### TASK DIRECTIONS
Each record needs to be transcribed exactly.

### Collected data
◇ ◇ ◇
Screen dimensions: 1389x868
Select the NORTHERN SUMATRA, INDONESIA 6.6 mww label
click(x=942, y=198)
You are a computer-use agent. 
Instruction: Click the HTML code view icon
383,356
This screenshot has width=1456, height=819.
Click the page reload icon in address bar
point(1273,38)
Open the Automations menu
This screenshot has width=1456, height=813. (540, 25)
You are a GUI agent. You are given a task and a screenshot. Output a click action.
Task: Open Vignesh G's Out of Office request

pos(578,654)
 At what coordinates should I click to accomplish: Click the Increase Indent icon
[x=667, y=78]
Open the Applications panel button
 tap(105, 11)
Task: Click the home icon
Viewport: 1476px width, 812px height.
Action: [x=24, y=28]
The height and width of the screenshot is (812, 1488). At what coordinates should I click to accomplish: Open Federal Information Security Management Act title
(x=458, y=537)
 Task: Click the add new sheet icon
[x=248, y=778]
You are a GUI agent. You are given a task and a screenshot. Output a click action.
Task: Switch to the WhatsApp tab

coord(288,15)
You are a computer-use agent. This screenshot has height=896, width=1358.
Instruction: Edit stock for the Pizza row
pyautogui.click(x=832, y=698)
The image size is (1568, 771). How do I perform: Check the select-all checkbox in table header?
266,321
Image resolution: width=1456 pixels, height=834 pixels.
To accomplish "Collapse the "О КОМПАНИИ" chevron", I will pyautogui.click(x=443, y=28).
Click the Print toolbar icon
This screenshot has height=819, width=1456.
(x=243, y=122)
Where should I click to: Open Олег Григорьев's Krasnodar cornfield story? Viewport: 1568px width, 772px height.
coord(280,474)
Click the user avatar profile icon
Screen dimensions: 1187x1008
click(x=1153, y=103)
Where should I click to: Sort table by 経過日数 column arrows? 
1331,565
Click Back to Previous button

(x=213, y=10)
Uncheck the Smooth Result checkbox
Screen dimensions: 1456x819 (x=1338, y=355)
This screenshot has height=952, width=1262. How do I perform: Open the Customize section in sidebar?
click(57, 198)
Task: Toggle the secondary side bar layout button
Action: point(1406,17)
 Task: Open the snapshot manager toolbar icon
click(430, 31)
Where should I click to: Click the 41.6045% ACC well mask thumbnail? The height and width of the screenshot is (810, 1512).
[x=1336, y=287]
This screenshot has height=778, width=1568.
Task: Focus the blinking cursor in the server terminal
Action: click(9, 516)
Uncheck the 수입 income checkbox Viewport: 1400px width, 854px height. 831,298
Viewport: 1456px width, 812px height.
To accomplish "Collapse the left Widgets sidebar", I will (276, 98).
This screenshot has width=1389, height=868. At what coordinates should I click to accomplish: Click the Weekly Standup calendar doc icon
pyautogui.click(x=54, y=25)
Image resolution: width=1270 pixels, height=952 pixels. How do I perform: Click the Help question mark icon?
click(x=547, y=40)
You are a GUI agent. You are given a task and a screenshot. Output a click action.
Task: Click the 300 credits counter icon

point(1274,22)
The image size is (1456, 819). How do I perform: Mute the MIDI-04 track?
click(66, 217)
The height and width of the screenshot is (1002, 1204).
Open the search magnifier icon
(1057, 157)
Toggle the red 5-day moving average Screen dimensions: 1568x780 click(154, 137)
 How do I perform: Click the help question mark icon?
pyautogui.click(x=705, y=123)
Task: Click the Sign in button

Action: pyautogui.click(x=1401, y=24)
◇ ◇ ◇
### WRITTEN RESPONSE
Screen dimensions: 1389x868
Select the NORTHERN SUMATRA, INDONESIA 6.6 mww label
click(x=942, y=198)
You are a computer-use agent. 
Instruction: Click the HTML code view icon
383,356
This screenshot has width=1456, height=819.
Click the page reload icon in address bar
point(1273,38)
Open the Automations menu
This screenshot has width=1456, height=813. (540, 25)
You are a GUI agent. You are given a task and a screenshot. Output a click action.
Task: Open Vignesh G's Out of Office request

pos(578,654)
 At what coordinates should I click to accomplish: Click the Increase Indent icon
[x=667, y=78]
Open the Applications panel button
 tap(105, 11)
Task: Click the home icon
Viewport: 1476px width, 812px height.
Action: [x=24, y=28]
The height and width of the screenshot is (812, 1488). At what coordinates should I click to accomplish: Open Federal Information Security Management Act title
(x=458, y=537)
 Task: Click the add new sheet icon
[x=248, y=778]
You are a GUI agent. You are given a task and a screenshot. Output a click action.
Task: Switch to the WhatsApp tab

coord(288,15)
You are a computer-use agent. This screenshot has height=896, width=1358.
Instruction: Edit stock for the Pizza row
pyautogui.click(x=832, y=698)
The image size is (1568, 771). How do I perform: Check the select-all checkbox in table header?
266,321
Image resolution: width=1456 pixels, height=834 pixels.
To accomplish "Collapse the "О КОМПАНИИ" chevron", I will pyautogui.click(x=443, y=28).
Click the Print toolbar icon
This screenshot has height=819, width=1456.
(x=243, y=122)
Where should I click to: Open Олег Григорьев's Krasnodar cornfield story? Viewport: 1568px width, 772px height.
coord(280,474)
Click the user avatar profile icon
Screen dimensions: 1187x1008
click(x=1153, y=103)
Where should I click to: Sort table by 経過日数 column arrows? 
1331,565
Click Back to Previous button

(x=213, y=10)
Uncheck the Smooth Result checkbox
Screen dimensions: 1456x819 (x=1338, y=355)
This screenshot has height=952, width=1262. How do I perform: Open the Customize section in sidebar?
click(57, 198)
Task: Toggle the secondary side bar layout button
Action: point(1406,17)
 Task: Open the snapshot manager toolbar icon
click(430, 31)
Where should I click to: Click the 41.6045% ACC well mask thumbnail? The height and width of the screenshot is (810, 1512).
[x=1336, y=287]
This screenshot has height=778, width=1568.
Task: Focus the blinking cursor in the server terminal
Action: click(9, 516)
Uncheck the 수입 income checkbox Viewport: 1400px width, 854px height. 831,298
Viewport: 1456px width, 812px height.
To accomplish "Collapse the left Widgets sidebar", I will (276, 98).
This screenshot has width=1389, height=868. At what coordinates should I click to accomplish: Click the Weekly Standup calendar doc icon
pyautogui.click(x=54, y=25)
Image resolution: width=1270 pixels, height=952 pixels. How do I perform: Click the Help question mark icon?
click(x=547, y=40)
You are a GUI agent. You are given a task and a screenshot. Output a click action.
Task: Click the 300 credits counter icon

point(1274,22)
The image size is (1456, 819). How do I perform: Mute the MIDI-04 track?
click(66, 217)
The height and width of the screenshot is (1002, 1204).
Open the search magnifier icon
(1057, 157)
Toggle the red 5-day moving average Screen dimensions: 1568x780 click(154, 137)
 How do I perform: Click the help question mark icon?
pyautogui.click(x=705, y=123)
Task: Click the Sign in button

Action: pyautogui.click(x=1401, y=24)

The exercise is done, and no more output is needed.